Il plaisante avec son fils, rit avec lui de ce rire viril que je lui aime tant. Mes lèvres me brûlent, je veux le prendre dans mes bras, l'embrasser, mais nos corps refusent de se toucher, pis encore, lui-même semble ne pas me voir. Soudain, alors que le désespoir m'envahit, Peter et Marc disparaissent. Je tombe alors dans un gouffre qui me parait un puits sans fond ; ma chute est longue, très longue, extrêmement longue, infinie. Elle soulève mon estomac et arrête mon cœur dans ses battements. Alors j'observe l'infinité blanche qui s'ouvre devant moi, inaccessible. Il n'y a rien, rien du tout, rien que du blanc, rien que de l'ivoire et de la neige aveuglante à perte de vue dans cet océan de lumière pâle. L'espoir d'atterrir un jour est un luxe que je ne peux m'offrir ; et quand bien même je retomberais, j'en mourrais.

C'est alors que Peter apparaît devant moi, translucide, tel un spectre ; il m'accompagne dans ma chute, tombant avec moi dans ce paradis diabolique. Ses lèvres que je désire tant se meuvent, voulant me dire, m'expliquer, me prévenir de quelque chose, mais aucun son n'en sort ; il reste muet. Et bientôt, ces sons inaudibles deviennent de vrais cris au silence résolu, hurlements inaudibles résonnant dans cet univers vide et sans limite. Ses mains frappent violemment le mur invisible se dressant entre nous, comme s'il voulait le briser.

Lorsqu'enfin, essoufflé et à bout de force, il parvient à lâcher dans un murmure : « A plus tard, Violette... » .

Et peu à peu, il disparaît, suivi de tout le reste.
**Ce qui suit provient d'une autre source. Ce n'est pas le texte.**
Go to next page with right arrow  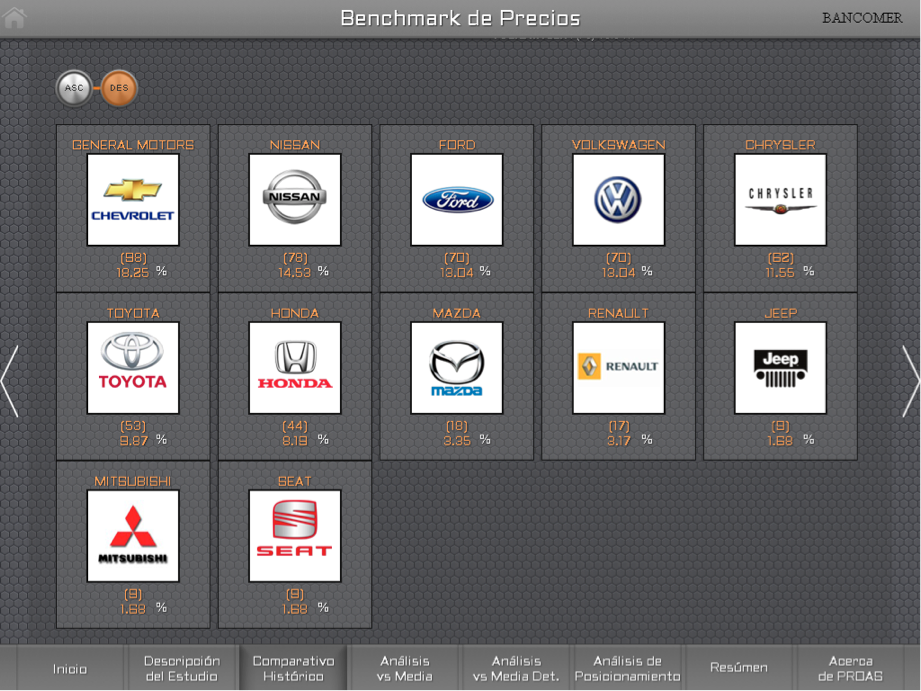click(909, 381)
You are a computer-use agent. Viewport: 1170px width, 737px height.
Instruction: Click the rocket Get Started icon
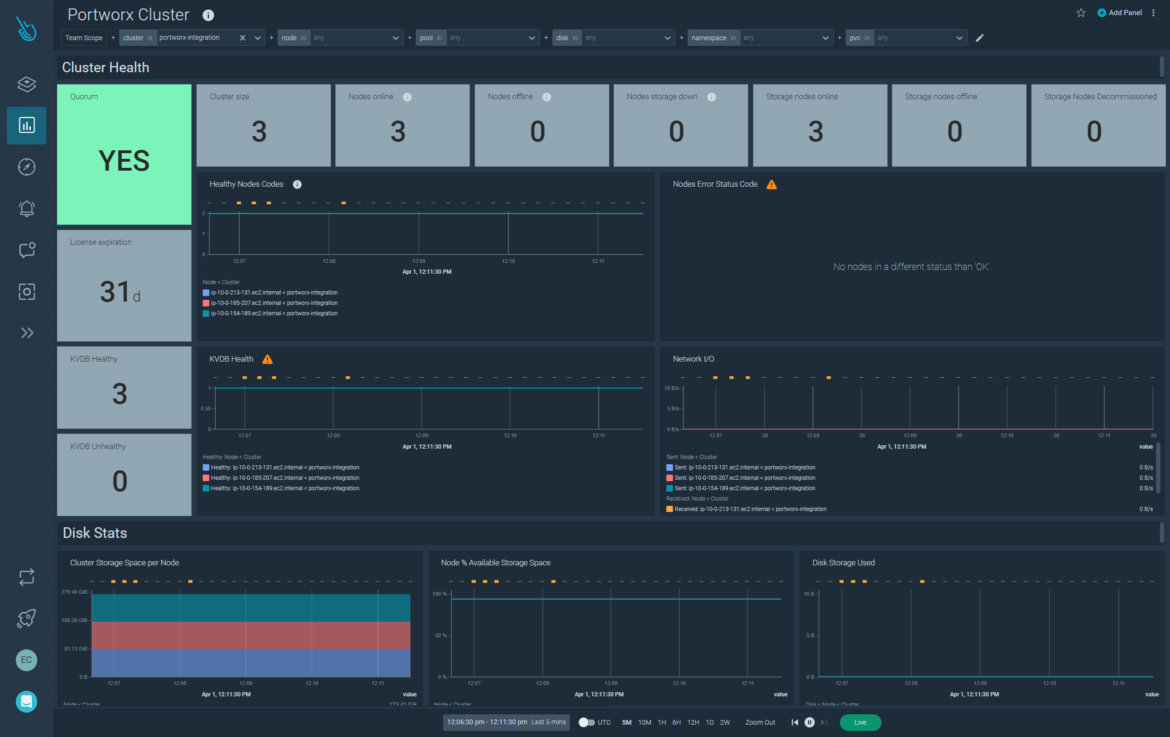26,618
Quand elle se réveilla en sursaut, Violette était seule dans sa chambre. Elle était fatiguée au possible, et cette nouvelle disparition l'insupportait énormément. Effrayée et incapable d'encaisser le moindre nouveau choc, elle fondit en larmes et lança des appels qu'elle savait sans réponses.

« Peter... Peter ? PETER, OU ES-TU ?! »

Ses cris résonnèrent dans la maison vide, et comme elle s'y attendait, seul un silence assourdissant lui répondit.

Elle tourna les talons et courut chez sa belle-mère, seule dans la nuit noire.

*

Peter, une nouvelle fois, se retrouva dans ce monde qu'il ne saurait décrire, en compagnie du dénommé Marc qu'il avait rencontré lors de son dernier « rêve », comme il continuait de l'appeler.

Marc croyait également qu'il rêvait, remettant ses blessures, sa saleté et son essoufflement au fait qu'il était tombé évanoui de sa G4 sur une rue macadamisée, au sol rugueux et poussiéreux. Même si le fait que ses vêtements et chaussures soient en lambeaux « à cause d'une chute », soit plus difficile à croire, il s'en était convaincu.

C'est ainsi que le père et le fils qui ne connaissaient pas leurs liens de parenté se retrouvèrent ensembles dans ce passé qu'ils croyaient faux.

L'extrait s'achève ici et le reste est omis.